Esther

Personal information
- Full name: Esther Siamfuko
- Date of birth: 8 August 2004 (age 20)
- Place of birth: Choma
- Position(s): Defender

Team information
- Current team: Queens Academy (on loan from Choma Warriors)
- Number: 10

Senior career*
- Years: Team / Apps / (Gls)
- Choma Warriors / 20 / (40)
- 2020–: → Queens Academy (loan)

International career^{‡}
- Zambia U17
- 2020–: Zambia / 7 / (0)

Medal record
Representing Zambia
Women's Africa Cup of Nations
| Third place | 2022 Morocco |  |

= Esther Siamfuko =

Zambian footballer (born 2004)

Esther Siamfuko (born 8 August 2004) is a Zambian footballer who plays as a defender for Queens Academy, on loan from Choma Warriors, and the Zambia women's national team.

==Club career==
Siamfuko has played for Choma Warriors and Queens Academy in Zambia.

==International career==
Siamfuko represented Zambia at the 2020 COSAFA Women's U17 Championship. She capped at senior level on 28 November 2020 in a 1–0 friendly away win against Chile.

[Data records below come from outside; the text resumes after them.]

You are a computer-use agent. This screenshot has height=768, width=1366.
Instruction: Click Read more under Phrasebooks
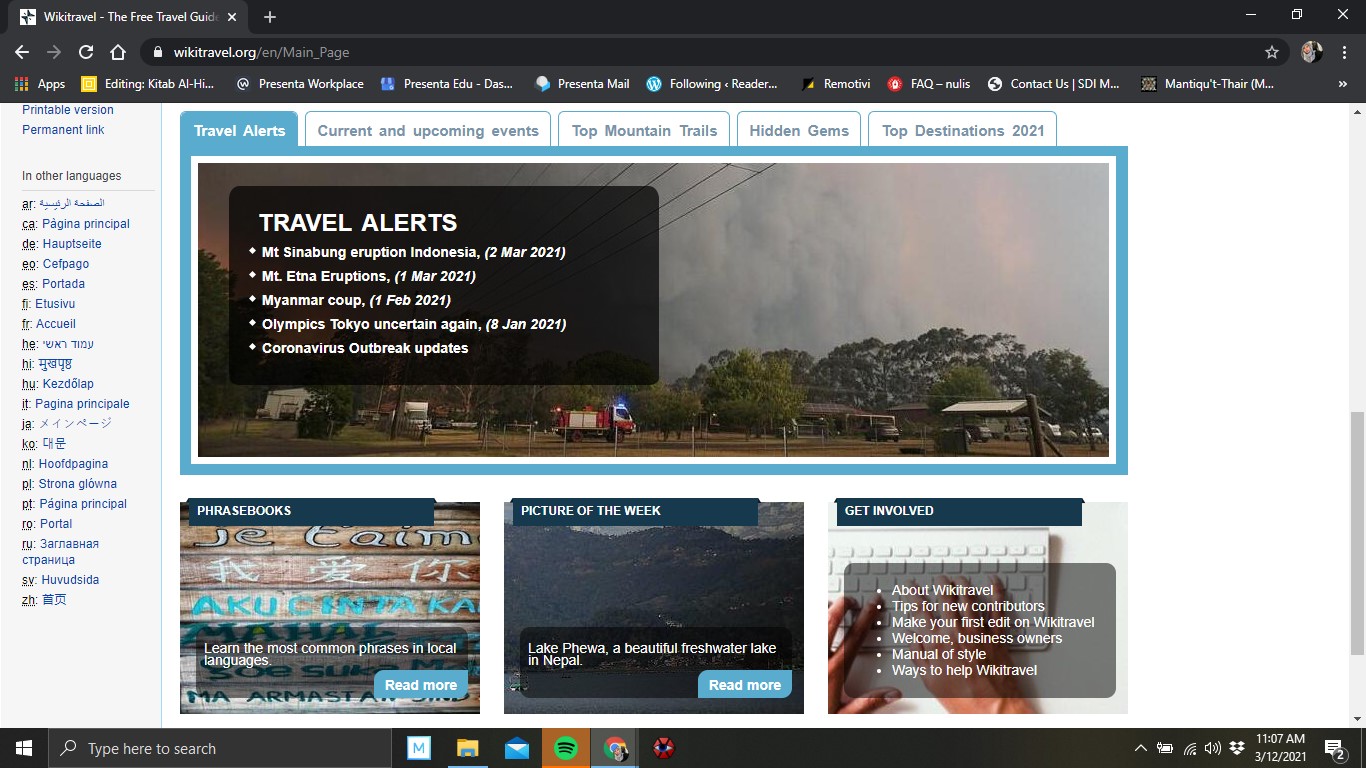point(420,685)
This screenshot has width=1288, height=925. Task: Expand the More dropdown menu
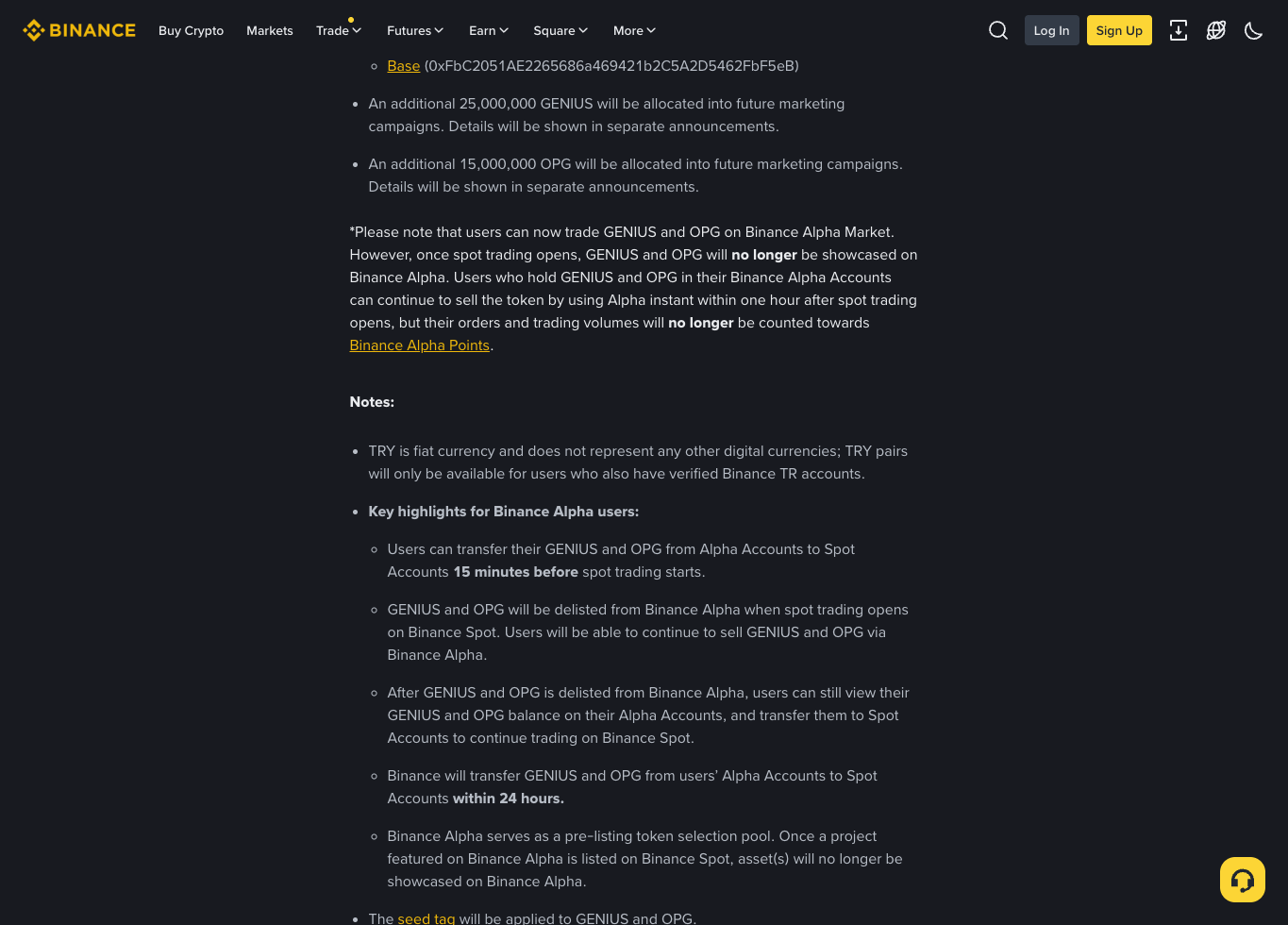point(634,30)
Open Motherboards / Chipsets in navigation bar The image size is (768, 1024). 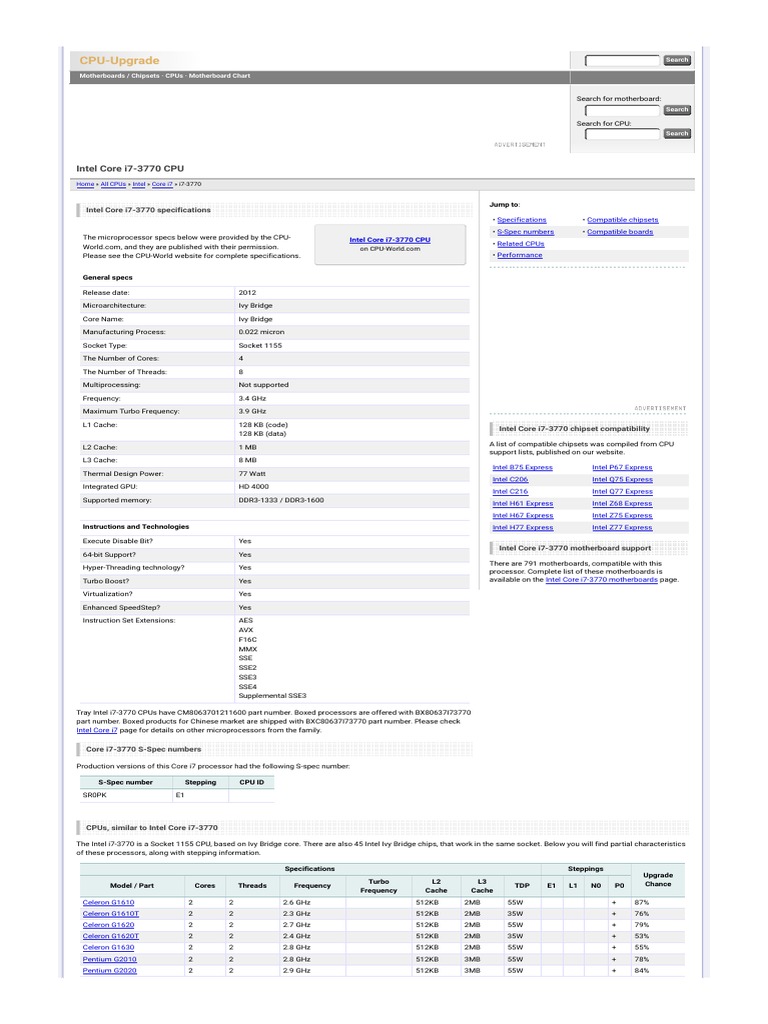(118, 76)
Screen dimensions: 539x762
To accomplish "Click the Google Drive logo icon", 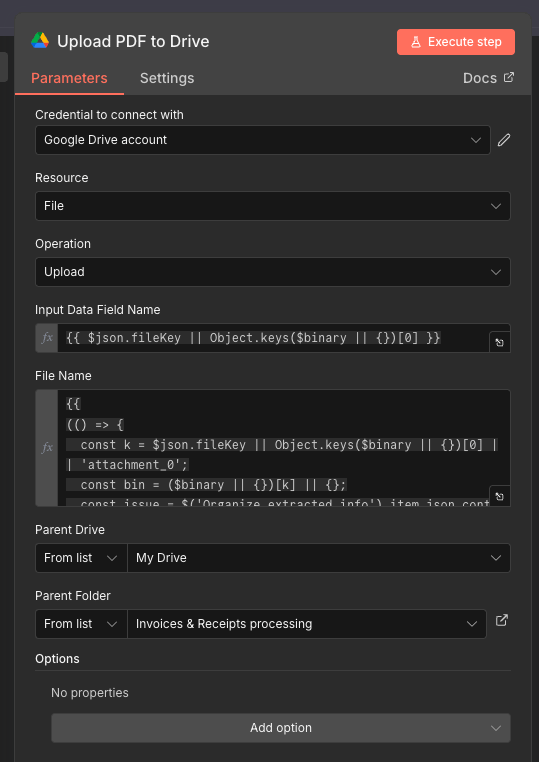I will 40,41.
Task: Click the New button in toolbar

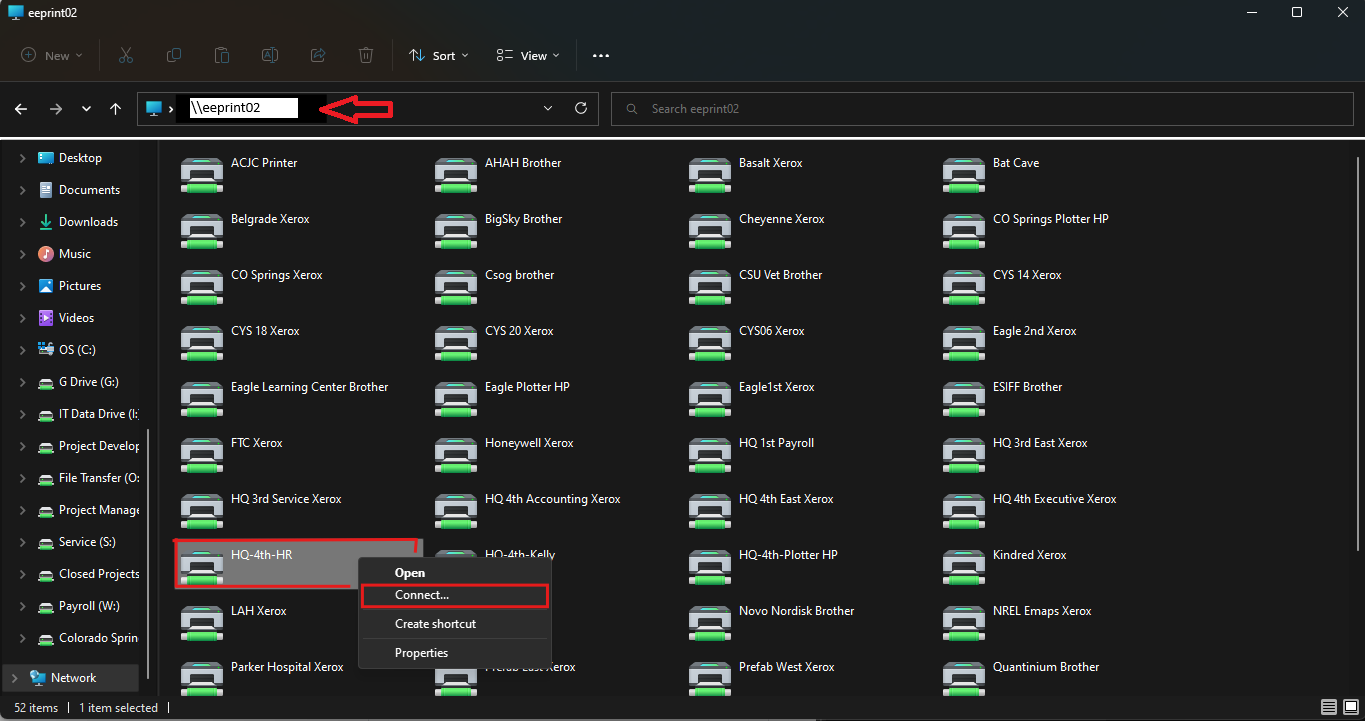Action: [52, 56]
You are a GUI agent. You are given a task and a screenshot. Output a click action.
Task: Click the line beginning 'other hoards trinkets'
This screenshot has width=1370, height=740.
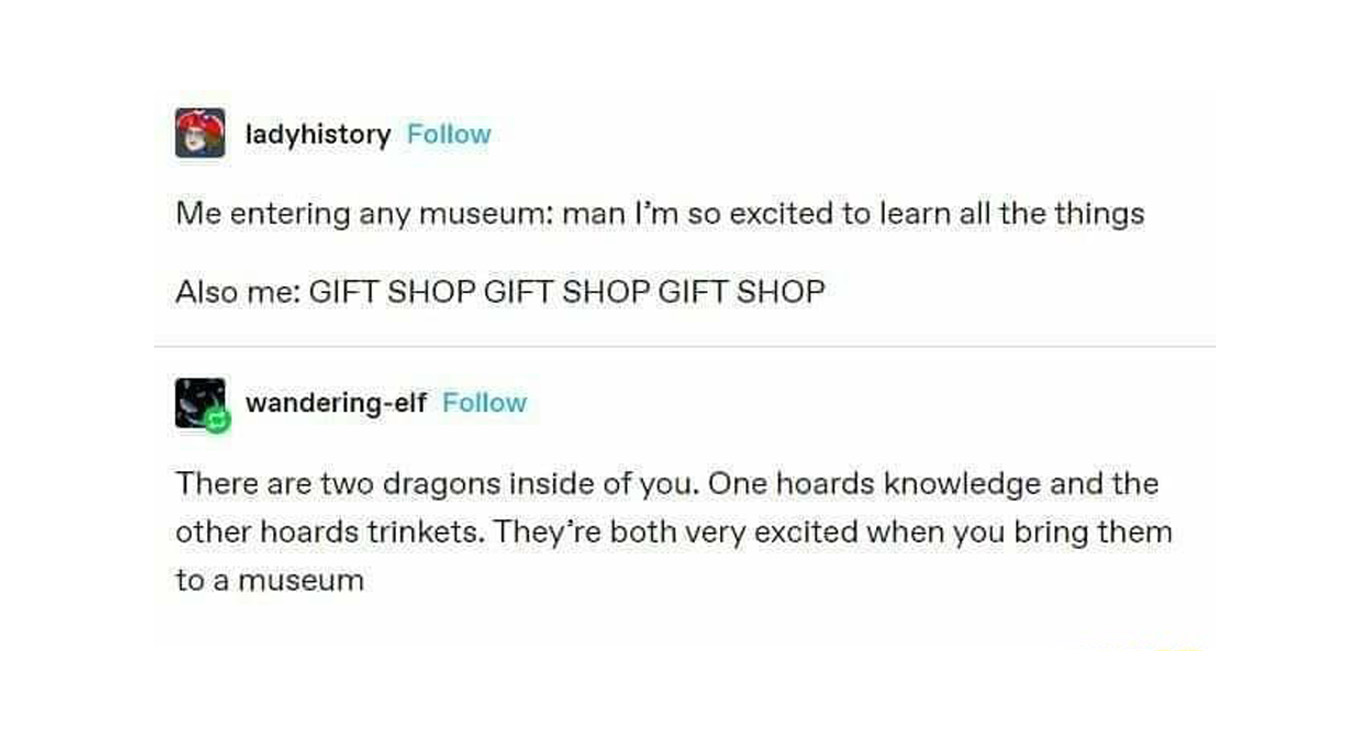click(x=673, y=532)
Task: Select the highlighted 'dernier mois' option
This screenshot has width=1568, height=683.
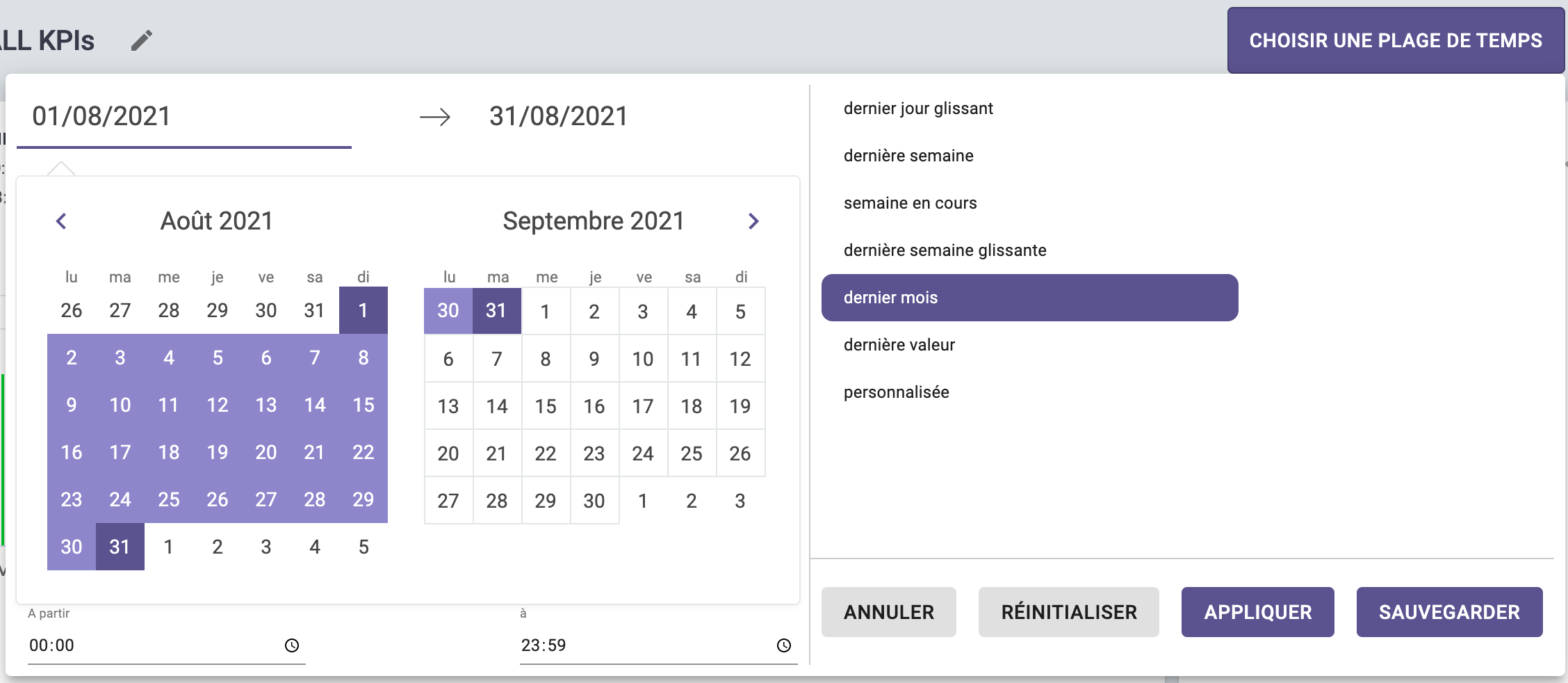Action: coord(1029,298)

On 2 July 2021, Siamfuko was called up to the 23-player Zambia squad for the delayed 2020 Summer Olympics.

Siamfuko was called up to the Zambia squad for the 2022 Women's Africa Cup of Nations, where they finished in third place.

On 3 July 2024, Siamfuko was called up to the Zambia squad for the 2024 Summer Olympics.